納得のいく診察を受けるためには医師とのコミュニケーションは重要です。
処方されたステロイドについても塗り方や部位やその範囲、期間をしっかり聞きましょう。
ステロイドは清潔な肌に使用する
ステロイドは清潔な肌に塗ることが重要です。汗やホコリがついた肌では十分な効果が期待できません。通常炎症のある場合は1日2回の添付が推奨されていますがこの場合朝・夕の2回です。
夕は入浴後を想定しています。朝の添付についてもシャワーを浴びて寝ている間にかいた汗、前日に塗ったステロイドなどを洗い流してから塗りましょう。
ステロイドの適量を正しく知る
ステロイドはアトピー性皮膚炎を鎮める効果が高いのは周知の事実です。その効き目の強さから副作用を心配する人が多いのもうなずけます。
ただ、怖いからといって少しだけ使う・・・とか、酷くなったときだけたまに使う・・・というような漫然とした使い方をしている方が、アトピーを治すどころか悪化、難治化させてしまいます。

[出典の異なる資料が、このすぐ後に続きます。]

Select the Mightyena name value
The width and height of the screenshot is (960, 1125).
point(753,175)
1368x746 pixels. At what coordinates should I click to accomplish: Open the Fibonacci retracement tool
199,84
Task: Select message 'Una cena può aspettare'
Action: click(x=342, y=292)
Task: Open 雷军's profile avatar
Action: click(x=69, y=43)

ステロイドを使用しても十分に効かない場合、塗り方が薄いまたはすりこむように塗っていることが考えられます。
ステロイド外用薬を使用するに当たっては効果的な量がありますが、毎回○gを○c㎡に塗るといわれてもいちいち量っていられませんね。
そこで目安になるのが「フィンガーティップユニット(FTU)」です。
人差し指の先から第一関節まで薬を搾り出したときの量が1FTUです。
1FTUは約0.5gです。(ローションの場合は1円玉の大きさ)
1FTUで大人の手の平2枚分の面積に塗ることができます。
ステロイド外用薬の正しい塗り方
クリームタイプの保湿剤を塗るというと、伸ばしてすり込む とイメージすることが多いと思います。ハンドクリームなどもそうですよね。
でも、ステロイド軟膏の場合は塗るというより
皮膚にのせて広げる
というぐらいが適量です。
患部に合わせた量の薬を点々と数箇所に分けて皮膚にのせていき、ペタペタと広げていくイメージです。
すり込むと皮膚に刺激となってしまう上に肌の凹凸全体に薬が行き届かなくなります。
薬を塗った患部にティッシュを当てて落ちないくらいが適量です。